The Duke of Cambridge and Prince Harry have honoured their late mother’s memory after paying tribute to her in front of 42,000 young people given awards by the only charity that bears Diana’s name.
The brothers have written a foreword to a new book which marks the 15th anniversary of the Diana Award. The Diana Award was set up in 1999 by Gordon Brown to honour her legacy and belief that young people can change the world.
In their foreword, Diana’s sons said their mother would have been proud of the charity’s achievements.
“In recent years, we have both had the privilege of meeting some truly inspiring young people and those involved with the Diana Award are no exception working to quietly transform their communities and the lives of those around them.”
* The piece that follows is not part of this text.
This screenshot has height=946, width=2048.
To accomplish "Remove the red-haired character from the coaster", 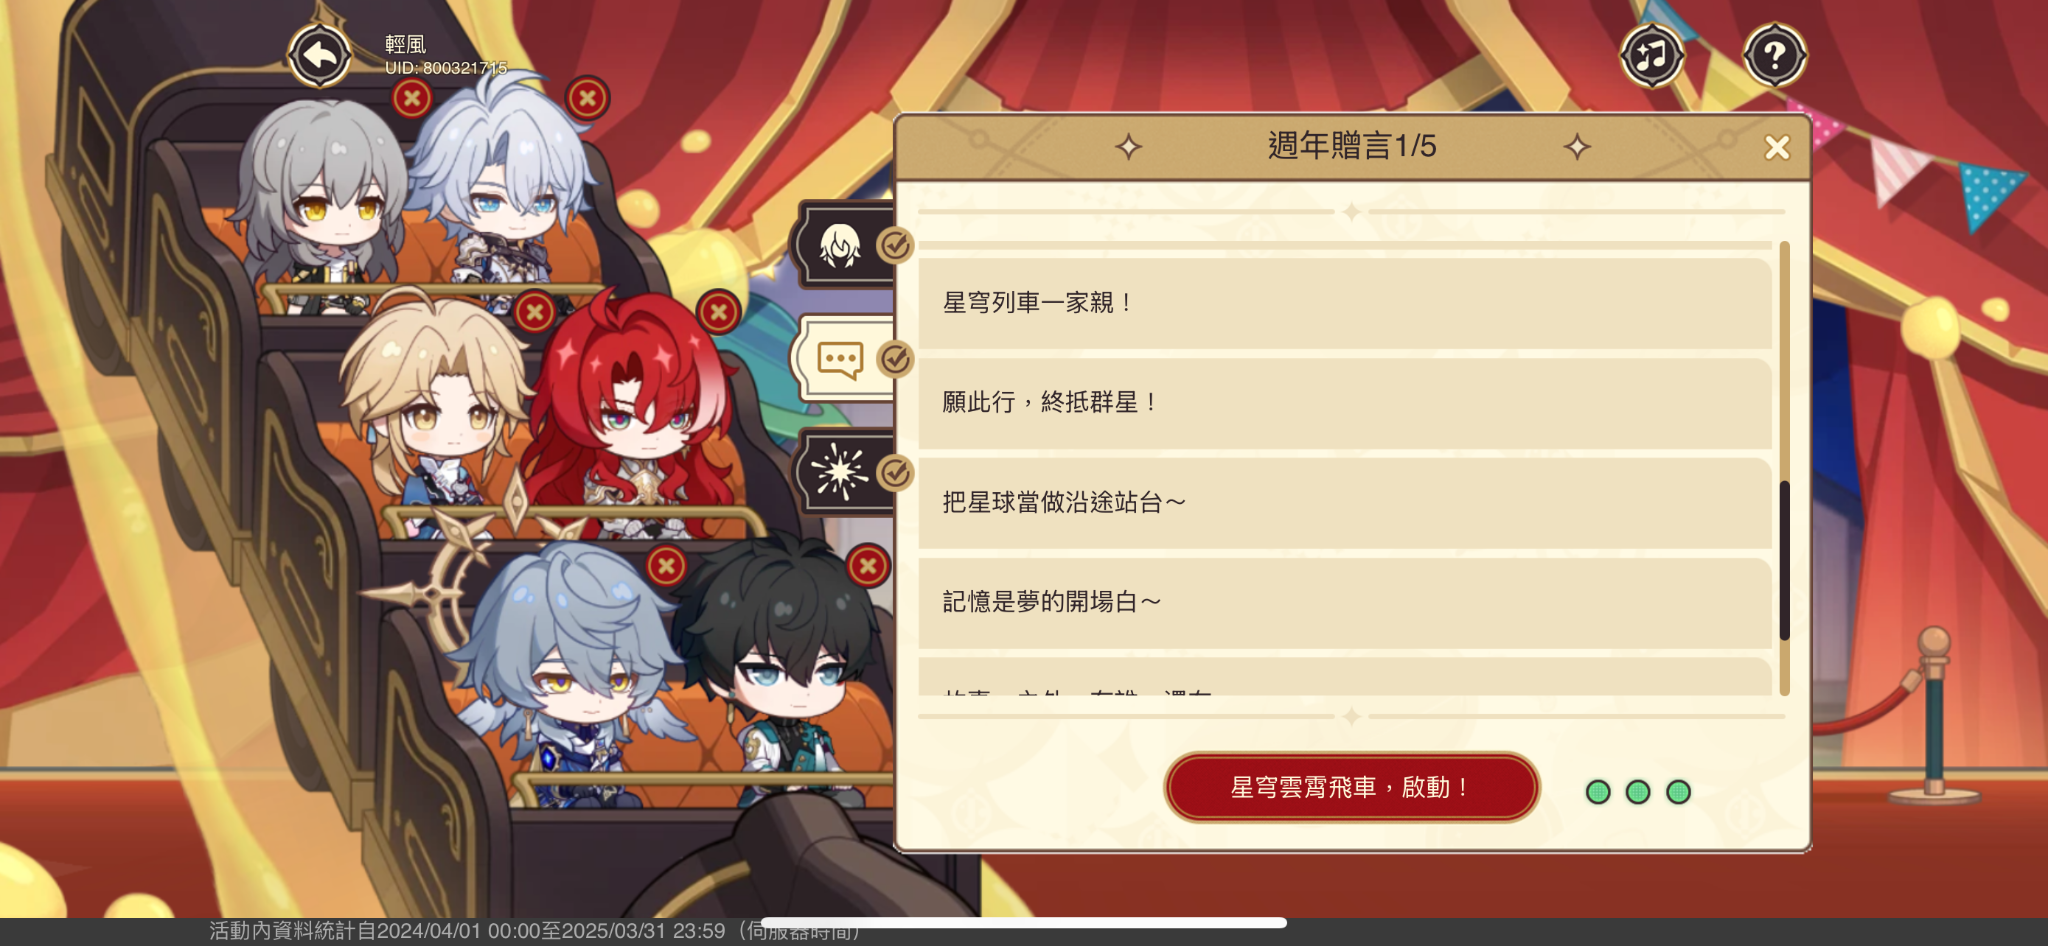I will pos(718,312).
“Having met young people working with the charity in Newcastle and in London, we were struck in both cases by their deep and lasting sense of social responsibility.”
“These young people were working hard to tackle the social issues that affected them such as bullying or social exclusion and the Diana Award empowered them to do more.”
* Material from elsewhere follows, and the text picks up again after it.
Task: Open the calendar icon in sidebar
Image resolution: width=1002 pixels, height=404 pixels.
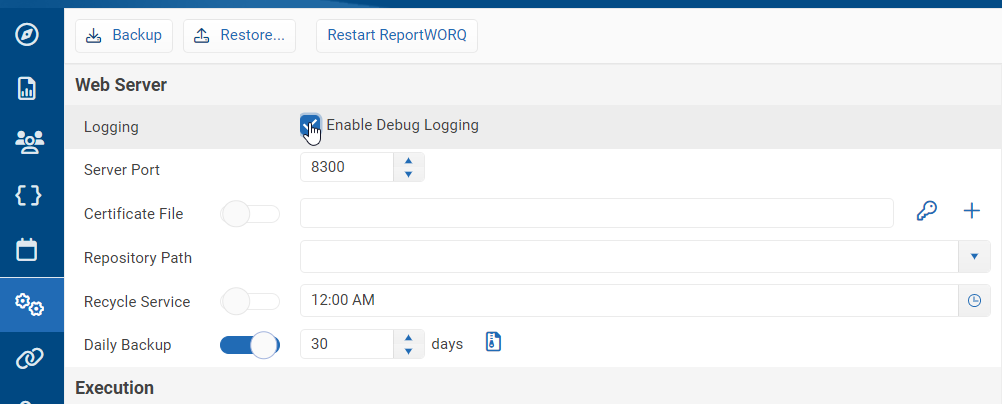Action: (28, 250)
“This year marks the 15th anniversary of the Diana Award.”
“Over this time, the award has evolved to become a youth-driven charity that harnesses the energy and passion of young people who really are trailblazers for their generation.”
“We believe, when encouraged and supported, that young people have the ability to change society for the better.”
“We know that our mother in whose memory this award was established felt the same and would be proud of its achievements to date.”
In November last year, Prince William met young people involved in the Diana Award on a visit to a workshop in South Shields, Tyneside. This was the first time that the duke attended an engagement with the charity since 2007 when his bother hosted a tea-party for the children.